Convert the material below into a JSON list of strings, one string per line, leaving out blank lines.

=== Begin Enclosure ===

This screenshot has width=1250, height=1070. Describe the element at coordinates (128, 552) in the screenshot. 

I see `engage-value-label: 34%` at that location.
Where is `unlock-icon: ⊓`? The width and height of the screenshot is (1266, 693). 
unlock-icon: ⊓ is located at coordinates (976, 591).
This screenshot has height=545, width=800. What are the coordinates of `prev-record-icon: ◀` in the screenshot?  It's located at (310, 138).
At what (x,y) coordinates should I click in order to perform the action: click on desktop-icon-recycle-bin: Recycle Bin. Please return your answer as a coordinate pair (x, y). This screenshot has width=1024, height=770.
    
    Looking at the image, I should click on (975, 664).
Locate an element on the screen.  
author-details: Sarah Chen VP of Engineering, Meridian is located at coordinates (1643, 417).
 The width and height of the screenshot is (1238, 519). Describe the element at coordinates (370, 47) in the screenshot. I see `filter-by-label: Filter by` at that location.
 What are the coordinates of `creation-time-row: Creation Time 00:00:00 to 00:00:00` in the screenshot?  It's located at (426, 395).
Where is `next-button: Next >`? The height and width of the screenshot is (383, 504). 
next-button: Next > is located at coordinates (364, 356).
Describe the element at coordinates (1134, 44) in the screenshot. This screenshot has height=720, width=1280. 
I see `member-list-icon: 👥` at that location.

=== End Enclosure ===

ANSWER TO THIS EXERCISE:
[
  "This screenshot has width=1250, height=1070. Describe the element at coordinates (128, 552) in the screenshot. ",
  "I see `engage-value-label: 34%` at that location.",
  "Where is `unlock-icon: ⊓`? The width and height of the screenshot is (1266, 693). ",
  "unlock-icon: ⊓ is located at coordinates (976, 591).",
  "This screenshot has height=545, width=800. What are the coordinates of `prev-record-icon: ◀` in the screenshot?  It's located at (310, 138).",
  "At what (x,y) coordinates should I click in order to perform the action: click on desktop-icon-recycle-bin: Recycle Bin. Please return your answer as a coordinate pair (x, y). This screenshot has width=1024, height=770.",
  "    Looking at the image, I should click on (975, 664).",
  "Locate an element on the screen.  ",
  "author-details: Sarah Chen VP of Engineering, Meridian is located at coordinates (1643, 417).",
  " The width and height of the screenshot is (1238, 519). Describe the element at coordinates (370, 47) in the screenshot. I see `filter-by-label: Filter by` at that location.",
  " What are the coordinates of `creation-time-row: Creation Time 00:00:00 to 00:00:00` in the screenshot?  It's located at (426, 395).",
  "Where is `next-button: Next >`? The height and width of the screenshot is (383, 504). ",
  "next-button: Next > is located at coordinates (364, 356).",
  "Describe the element at coordinates (1134, 44) in the screenshot. This screenshot has height=720, width=1280. ",
  "I see `member-list-icon: 👥` at that location."
]